Publicado em 23 agosto 2009

Por Fábio de Castro

Agência FAPESP

A fim de otimizar o alcance global e o impacto potencial da pesquisa feita no país, a Academia de Ciências da África do Sul (Assaf) adotou a modalidade de acesso aberto por meio da plataforma SciELO (Scientific Eletronic Library Online) para a publicação de seus periódicos acadêmicos.

Em editorial publicado na edição desta sexta-feira (21/8) da revista Science, Wieland Gevers, chefe do Comitê de Publicações Acadêmica e ex-presidente da Assaf, explica por que o modelo foi escolhido para tornar mais visível em sistemas de busca e ferramentas bibliométricas o trabalho publicado em periódicos científicos locais.

O programa SciELO, criado em 1997 por meio de uma parceria entre a FAPESP e o Centro Latino-Americano e do Caribe de Informação em Ciências da Saúde (Bireme), foi implantado até agora em outros sete países Argentina, Chile, Colômbia, Cuba, Venezuela, Espanha e Portugal.

O modelo conta também com duas coleções temáticas nas áreas de saúde pública e ciências sociais. Além da África do Sul, estão atualmente em fase de desenvolvimento bases de dados para coleções de Costa Rica, México, Paraguai, Peru e Uruguai.

No editorial da Science, Gevers, que é professor emérito de bioquímica médica da Universidade de Cidade do Cabo, afirma que a visibilidade internacional da pesquisa sul-africana deverá ter um salto com a adoção da plataforma. O projeto está em fase piloto de desenvolvimento com a cooperação da Bireme.

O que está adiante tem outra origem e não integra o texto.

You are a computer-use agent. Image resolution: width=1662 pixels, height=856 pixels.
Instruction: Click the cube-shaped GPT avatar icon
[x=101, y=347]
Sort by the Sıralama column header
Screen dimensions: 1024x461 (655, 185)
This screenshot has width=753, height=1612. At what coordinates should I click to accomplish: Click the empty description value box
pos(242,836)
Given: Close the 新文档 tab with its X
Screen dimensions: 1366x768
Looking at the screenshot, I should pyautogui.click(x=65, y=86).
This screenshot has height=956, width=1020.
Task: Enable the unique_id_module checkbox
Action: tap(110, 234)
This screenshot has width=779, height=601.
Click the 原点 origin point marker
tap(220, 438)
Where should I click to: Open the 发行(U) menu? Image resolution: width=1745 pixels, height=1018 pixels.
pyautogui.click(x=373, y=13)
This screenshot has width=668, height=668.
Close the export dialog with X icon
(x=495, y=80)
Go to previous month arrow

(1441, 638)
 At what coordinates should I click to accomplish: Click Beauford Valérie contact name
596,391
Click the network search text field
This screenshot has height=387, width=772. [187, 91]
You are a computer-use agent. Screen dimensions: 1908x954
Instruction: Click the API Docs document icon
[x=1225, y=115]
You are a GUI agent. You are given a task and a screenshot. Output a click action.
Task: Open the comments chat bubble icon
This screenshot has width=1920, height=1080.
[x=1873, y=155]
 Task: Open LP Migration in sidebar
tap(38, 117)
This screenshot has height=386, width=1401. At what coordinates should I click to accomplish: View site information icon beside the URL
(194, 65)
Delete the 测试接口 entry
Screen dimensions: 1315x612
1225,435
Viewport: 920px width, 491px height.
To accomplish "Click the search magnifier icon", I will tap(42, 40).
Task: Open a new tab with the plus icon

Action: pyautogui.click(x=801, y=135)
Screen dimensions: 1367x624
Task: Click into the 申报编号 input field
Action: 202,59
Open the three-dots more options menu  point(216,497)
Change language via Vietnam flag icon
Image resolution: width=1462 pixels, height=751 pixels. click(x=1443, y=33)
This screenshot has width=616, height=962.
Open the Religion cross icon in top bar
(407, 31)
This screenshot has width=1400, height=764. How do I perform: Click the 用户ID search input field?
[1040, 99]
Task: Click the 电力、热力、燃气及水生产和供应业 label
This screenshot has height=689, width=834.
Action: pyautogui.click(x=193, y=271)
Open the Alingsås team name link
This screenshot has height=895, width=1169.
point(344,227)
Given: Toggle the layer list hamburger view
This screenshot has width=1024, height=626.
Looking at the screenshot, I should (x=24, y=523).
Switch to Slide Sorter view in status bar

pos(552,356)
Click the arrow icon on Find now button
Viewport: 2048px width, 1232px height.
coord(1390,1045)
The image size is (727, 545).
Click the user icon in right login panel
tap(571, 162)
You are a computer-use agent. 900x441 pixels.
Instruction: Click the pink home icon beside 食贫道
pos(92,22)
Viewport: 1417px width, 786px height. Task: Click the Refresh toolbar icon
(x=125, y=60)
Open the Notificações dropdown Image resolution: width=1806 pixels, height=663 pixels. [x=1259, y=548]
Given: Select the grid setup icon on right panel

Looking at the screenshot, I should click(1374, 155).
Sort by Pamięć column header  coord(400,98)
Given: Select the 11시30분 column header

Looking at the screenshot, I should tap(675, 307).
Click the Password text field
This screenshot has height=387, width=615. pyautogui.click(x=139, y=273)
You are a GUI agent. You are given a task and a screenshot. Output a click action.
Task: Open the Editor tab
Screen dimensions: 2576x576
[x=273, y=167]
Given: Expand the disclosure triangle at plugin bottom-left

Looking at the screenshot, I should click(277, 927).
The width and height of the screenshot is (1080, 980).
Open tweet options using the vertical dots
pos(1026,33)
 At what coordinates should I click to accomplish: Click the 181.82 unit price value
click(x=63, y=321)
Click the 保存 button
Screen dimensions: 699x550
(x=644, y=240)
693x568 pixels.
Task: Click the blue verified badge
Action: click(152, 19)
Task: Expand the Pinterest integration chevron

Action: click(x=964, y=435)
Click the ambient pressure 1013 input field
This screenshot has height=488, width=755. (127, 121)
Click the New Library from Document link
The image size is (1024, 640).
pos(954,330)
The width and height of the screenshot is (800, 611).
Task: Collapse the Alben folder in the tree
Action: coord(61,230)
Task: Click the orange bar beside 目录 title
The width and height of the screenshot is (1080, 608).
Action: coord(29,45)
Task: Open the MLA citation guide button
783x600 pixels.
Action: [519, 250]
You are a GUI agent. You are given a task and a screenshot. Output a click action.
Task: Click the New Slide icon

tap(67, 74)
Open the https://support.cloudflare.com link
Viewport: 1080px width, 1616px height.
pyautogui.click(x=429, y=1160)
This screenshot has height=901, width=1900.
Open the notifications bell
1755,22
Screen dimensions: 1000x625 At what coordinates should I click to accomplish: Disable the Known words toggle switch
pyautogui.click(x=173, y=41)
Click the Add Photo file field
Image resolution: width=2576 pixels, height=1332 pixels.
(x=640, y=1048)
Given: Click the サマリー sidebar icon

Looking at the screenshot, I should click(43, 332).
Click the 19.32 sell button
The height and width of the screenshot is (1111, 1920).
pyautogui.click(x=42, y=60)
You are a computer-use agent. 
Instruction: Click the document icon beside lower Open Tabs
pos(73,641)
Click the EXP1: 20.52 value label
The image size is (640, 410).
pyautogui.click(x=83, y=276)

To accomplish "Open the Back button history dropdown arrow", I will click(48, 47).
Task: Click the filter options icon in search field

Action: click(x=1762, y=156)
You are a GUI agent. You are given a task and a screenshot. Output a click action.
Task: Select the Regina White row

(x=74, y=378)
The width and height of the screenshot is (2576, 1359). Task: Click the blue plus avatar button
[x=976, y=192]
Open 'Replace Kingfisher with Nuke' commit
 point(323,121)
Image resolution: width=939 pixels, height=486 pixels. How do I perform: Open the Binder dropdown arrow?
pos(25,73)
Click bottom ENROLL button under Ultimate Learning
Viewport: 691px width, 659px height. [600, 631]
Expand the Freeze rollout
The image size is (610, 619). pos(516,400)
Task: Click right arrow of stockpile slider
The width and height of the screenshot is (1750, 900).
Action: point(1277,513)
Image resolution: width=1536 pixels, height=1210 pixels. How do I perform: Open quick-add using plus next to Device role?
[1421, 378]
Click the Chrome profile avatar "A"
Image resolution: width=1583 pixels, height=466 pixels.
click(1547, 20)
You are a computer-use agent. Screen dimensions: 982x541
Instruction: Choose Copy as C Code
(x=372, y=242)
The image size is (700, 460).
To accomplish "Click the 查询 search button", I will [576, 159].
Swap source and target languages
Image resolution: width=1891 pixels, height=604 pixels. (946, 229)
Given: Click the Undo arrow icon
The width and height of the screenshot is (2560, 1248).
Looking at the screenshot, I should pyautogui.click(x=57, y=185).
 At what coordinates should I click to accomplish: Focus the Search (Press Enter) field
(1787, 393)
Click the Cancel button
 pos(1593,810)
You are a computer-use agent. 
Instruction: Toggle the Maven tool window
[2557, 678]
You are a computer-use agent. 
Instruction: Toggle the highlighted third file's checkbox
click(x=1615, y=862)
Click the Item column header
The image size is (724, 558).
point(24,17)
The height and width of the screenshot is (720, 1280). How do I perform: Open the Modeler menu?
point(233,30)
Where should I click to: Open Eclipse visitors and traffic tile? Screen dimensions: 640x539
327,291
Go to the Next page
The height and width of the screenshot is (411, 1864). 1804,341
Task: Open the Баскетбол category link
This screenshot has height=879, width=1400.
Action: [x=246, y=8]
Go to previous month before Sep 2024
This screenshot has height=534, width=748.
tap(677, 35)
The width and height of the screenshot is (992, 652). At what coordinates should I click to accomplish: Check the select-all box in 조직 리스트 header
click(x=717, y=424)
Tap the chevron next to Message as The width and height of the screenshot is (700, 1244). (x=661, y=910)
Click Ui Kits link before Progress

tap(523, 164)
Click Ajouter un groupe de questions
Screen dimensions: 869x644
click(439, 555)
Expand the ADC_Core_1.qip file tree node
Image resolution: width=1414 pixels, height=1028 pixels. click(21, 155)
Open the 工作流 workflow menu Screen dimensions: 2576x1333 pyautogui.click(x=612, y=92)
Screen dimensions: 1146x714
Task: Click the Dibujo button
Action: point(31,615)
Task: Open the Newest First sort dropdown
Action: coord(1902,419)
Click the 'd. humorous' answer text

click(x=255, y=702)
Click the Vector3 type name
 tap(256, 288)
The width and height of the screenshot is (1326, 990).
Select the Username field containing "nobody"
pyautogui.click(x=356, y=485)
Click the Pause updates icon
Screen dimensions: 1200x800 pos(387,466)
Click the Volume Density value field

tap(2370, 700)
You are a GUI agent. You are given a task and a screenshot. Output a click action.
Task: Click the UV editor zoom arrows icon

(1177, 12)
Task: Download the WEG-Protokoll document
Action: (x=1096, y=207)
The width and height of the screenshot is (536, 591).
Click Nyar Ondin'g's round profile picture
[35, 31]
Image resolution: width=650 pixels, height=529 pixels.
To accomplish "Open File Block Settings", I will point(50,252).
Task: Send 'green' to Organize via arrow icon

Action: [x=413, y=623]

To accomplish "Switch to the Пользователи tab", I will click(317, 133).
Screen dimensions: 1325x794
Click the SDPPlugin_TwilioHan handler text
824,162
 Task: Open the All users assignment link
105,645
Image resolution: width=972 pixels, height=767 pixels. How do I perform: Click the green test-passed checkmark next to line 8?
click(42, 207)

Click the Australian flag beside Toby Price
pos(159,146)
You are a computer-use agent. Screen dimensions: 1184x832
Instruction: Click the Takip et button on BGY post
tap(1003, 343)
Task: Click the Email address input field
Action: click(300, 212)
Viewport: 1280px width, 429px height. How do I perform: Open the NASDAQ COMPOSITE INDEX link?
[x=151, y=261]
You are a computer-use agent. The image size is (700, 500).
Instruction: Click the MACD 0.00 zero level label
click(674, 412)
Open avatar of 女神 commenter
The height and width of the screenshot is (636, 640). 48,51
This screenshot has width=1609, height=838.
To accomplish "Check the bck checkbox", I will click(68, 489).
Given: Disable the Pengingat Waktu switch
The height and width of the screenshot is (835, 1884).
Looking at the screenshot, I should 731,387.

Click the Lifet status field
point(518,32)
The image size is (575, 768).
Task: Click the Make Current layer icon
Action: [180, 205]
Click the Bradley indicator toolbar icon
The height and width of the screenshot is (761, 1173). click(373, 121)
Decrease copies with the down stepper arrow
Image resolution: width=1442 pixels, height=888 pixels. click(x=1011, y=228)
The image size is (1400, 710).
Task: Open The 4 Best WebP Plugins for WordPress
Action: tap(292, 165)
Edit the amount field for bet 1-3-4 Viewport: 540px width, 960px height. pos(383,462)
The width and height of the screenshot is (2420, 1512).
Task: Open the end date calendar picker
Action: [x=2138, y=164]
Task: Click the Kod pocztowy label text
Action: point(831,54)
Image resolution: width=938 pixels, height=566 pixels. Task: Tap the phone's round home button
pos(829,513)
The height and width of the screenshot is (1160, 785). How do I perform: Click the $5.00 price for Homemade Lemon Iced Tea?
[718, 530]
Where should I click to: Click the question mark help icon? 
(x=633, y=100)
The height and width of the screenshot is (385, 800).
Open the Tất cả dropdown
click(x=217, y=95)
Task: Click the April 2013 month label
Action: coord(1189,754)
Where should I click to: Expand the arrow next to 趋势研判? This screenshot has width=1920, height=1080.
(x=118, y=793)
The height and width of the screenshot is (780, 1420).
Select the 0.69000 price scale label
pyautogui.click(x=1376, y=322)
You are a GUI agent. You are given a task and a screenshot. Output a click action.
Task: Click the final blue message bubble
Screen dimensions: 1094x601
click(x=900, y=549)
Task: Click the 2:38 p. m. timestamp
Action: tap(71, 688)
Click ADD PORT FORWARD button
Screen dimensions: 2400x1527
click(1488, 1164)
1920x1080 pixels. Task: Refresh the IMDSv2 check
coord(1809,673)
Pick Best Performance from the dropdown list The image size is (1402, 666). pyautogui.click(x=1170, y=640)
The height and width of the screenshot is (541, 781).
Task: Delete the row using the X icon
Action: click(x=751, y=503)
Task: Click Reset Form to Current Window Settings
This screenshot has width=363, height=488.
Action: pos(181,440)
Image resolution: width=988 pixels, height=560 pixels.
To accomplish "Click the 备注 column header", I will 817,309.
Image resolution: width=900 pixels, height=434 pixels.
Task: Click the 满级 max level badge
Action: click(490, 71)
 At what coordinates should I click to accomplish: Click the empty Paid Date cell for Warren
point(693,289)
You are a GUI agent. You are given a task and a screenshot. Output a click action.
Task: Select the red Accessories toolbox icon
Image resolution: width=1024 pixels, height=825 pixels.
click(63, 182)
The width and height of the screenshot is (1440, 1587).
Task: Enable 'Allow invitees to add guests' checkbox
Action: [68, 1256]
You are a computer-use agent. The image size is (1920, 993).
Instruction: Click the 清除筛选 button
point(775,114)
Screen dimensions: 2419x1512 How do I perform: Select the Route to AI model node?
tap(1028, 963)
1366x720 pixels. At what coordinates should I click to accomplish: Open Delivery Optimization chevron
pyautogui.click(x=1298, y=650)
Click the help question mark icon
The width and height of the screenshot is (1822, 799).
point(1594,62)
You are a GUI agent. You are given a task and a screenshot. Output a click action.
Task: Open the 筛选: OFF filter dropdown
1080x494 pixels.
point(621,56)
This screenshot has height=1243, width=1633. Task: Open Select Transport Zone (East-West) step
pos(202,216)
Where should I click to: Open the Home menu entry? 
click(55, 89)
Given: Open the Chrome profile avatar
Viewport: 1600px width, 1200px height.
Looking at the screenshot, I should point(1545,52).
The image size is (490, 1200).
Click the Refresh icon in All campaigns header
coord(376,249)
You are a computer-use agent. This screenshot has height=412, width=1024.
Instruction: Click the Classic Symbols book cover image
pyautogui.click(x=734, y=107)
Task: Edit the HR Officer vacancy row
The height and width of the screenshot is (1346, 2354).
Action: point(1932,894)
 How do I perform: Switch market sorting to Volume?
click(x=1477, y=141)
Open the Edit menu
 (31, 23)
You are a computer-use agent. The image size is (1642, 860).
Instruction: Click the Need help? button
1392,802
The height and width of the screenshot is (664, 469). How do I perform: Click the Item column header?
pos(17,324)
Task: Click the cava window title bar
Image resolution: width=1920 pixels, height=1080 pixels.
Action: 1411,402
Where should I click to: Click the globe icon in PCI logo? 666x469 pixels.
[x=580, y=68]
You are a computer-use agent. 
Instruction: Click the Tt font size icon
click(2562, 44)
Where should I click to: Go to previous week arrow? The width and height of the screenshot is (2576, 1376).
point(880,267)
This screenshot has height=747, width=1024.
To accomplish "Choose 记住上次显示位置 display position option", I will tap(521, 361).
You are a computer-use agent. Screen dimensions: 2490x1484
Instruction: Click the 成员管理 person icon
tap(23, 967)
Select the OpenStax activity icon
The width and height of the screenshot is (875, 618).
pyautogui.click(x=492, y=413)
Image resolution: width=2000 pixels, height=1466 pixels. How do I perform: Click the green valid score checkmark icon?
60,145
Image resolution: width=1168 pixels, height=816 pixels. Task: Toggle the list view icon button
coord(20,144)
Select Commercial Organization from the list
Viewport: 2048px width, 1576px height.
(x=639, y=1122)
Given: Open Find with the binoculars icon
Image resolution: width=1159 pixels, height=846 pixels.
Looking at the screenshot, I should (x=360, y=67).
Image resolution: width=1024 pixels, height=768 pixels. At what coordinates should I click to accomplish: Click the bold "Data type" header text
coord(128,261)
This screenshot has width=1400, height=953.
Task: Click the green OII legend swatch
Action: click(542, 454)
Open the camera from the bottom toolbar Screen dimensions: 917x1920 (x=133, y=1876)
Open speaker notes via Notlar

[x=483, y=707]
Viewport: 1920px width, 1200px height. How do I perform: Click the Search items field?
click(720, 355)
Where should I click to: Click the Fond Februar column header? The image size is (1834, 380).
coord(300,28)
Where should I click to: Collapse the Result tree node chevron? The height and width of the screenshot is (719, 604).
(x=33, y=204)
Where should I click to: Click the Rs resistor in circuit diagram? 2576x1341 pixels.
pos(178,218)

Gevers destaca dois objetivos principais da plataforma SciELO: indexar periódicos de alta qualidade, ampliando os títulos indexados na base do Instituto para a Informação Científica (ISI, na sigla em inglês) por meio de uma seleção com base em avaliações transparentes , e oferecer acesso livre global ao conteúdo dessas revistas.

Esse sistema já revelou a existência de periódicos locais e artigos altamente citados nas revistas indexadas na base ISI e também revelou periódicos e artigos que tiveram alto impacto no próprio sistema SciELO, afirmou Gevers.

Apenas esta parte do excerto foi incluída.